- _Exercise materials_
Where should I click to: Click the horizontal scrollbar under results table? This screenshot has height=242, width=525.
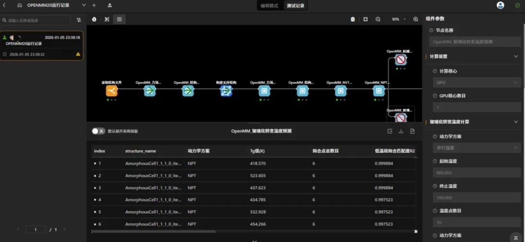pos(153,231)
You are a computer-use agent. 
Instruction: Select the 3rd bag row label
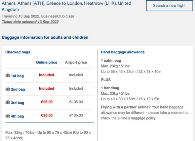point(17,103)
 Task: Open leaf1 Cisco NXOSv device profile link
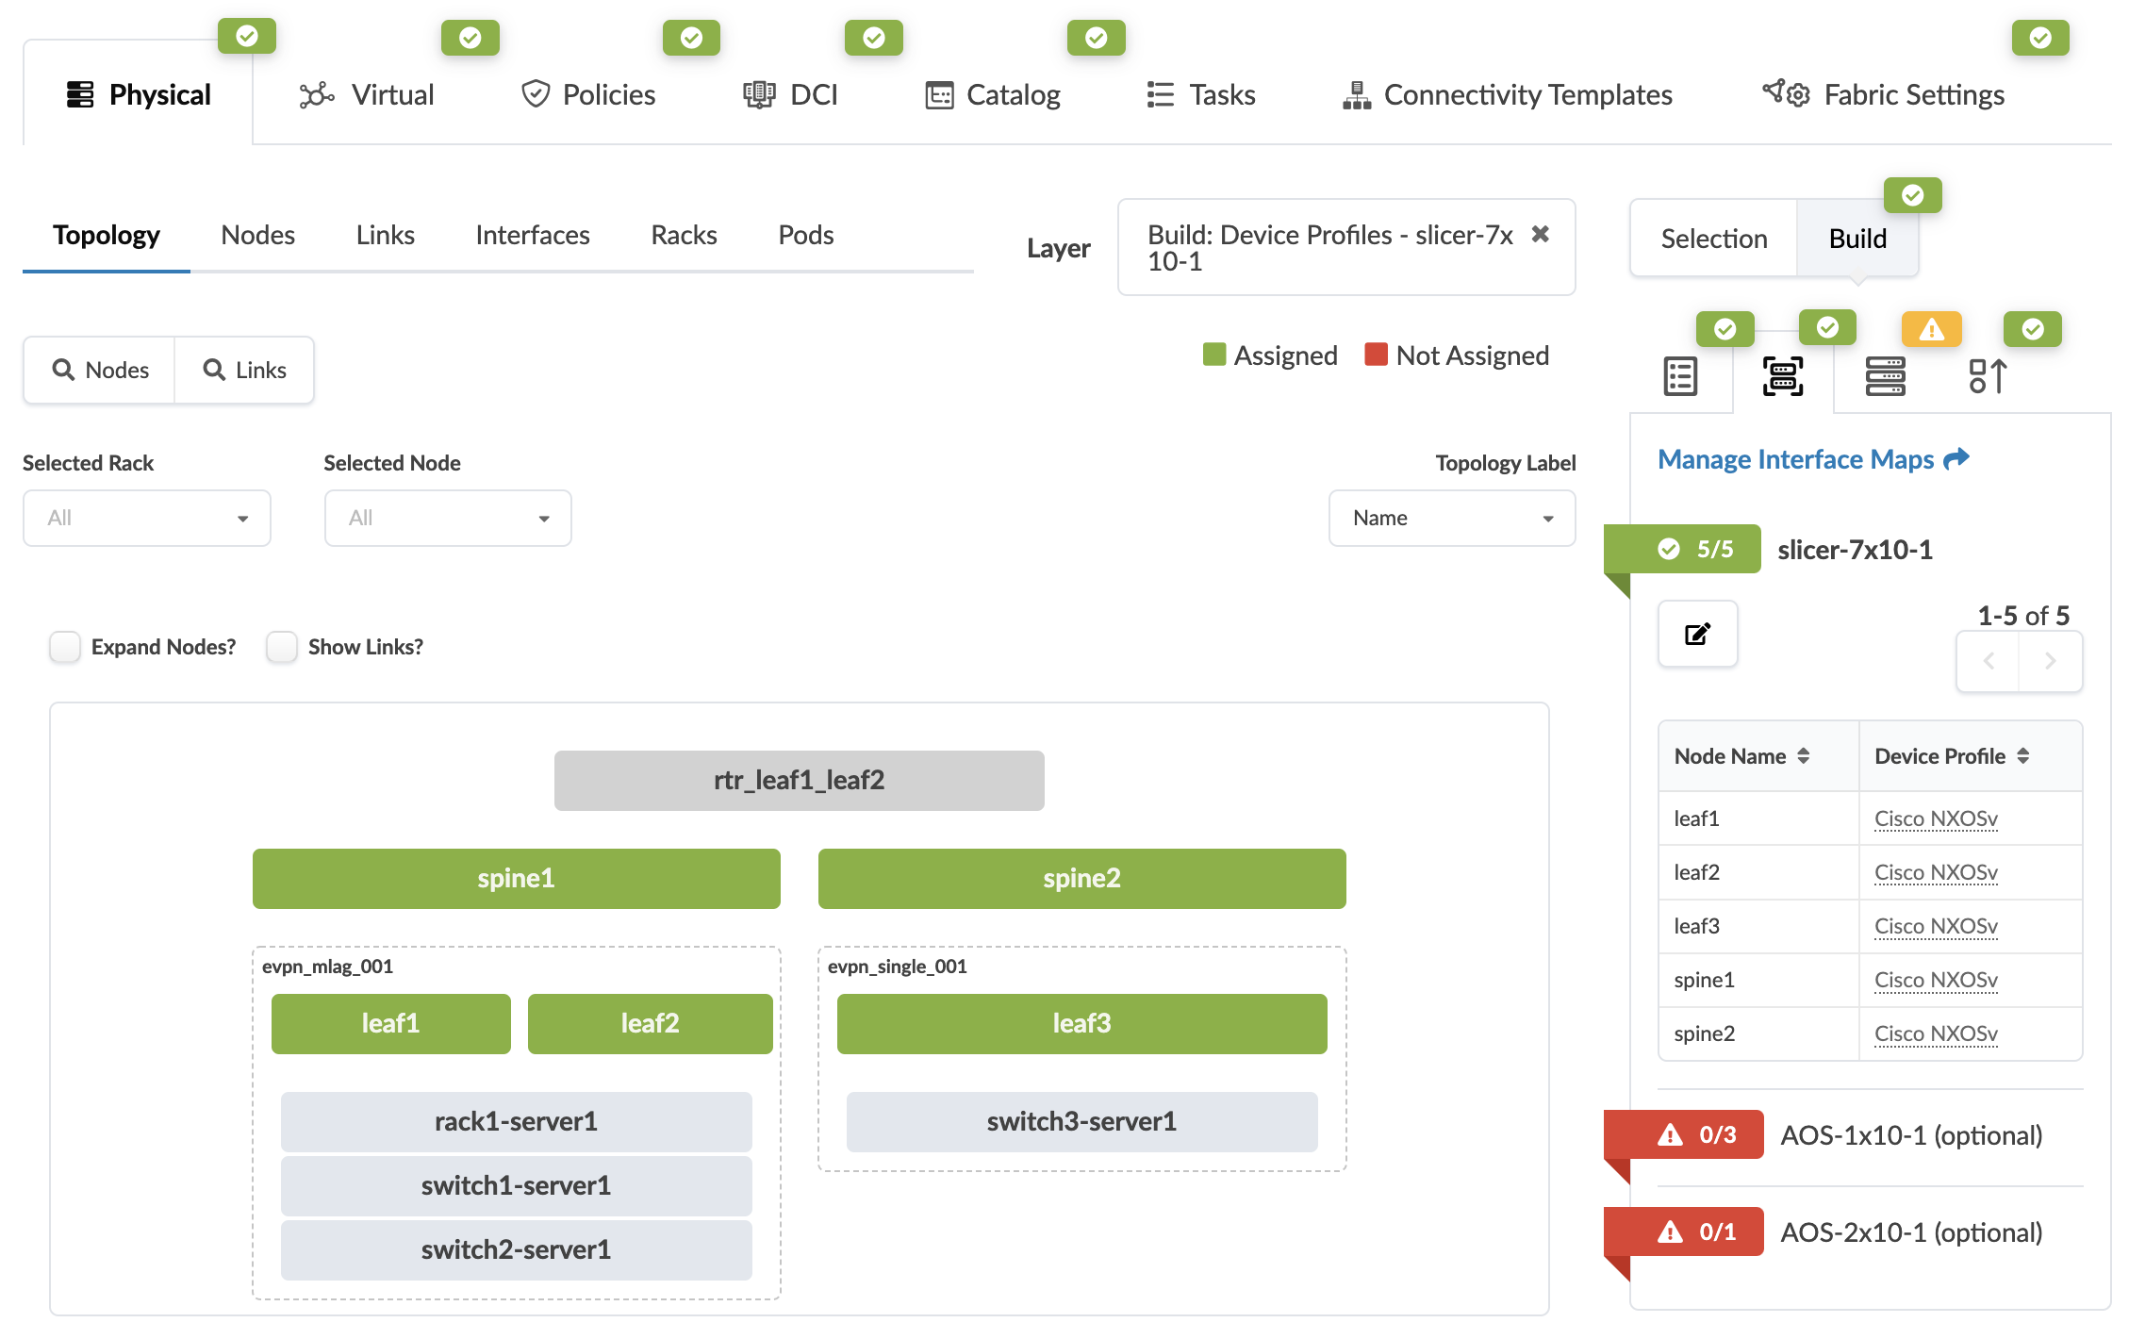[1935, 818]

- _Directive_
Swap "scrollbar" for "slider" throughout the records above and write them out again with nothing else changed. Leave the pictures out.

- _Written solution_
Where should I click to: Click the horizontal slider under results table? This screenshot has height=242, width=525.
pos(153,231)
You are a computer-use agent. 
Instruction: Select the 3rd bag row label
point(17,103)
 Task: Open leaf1 Cisco NXOSv device profile link
[1935, 818]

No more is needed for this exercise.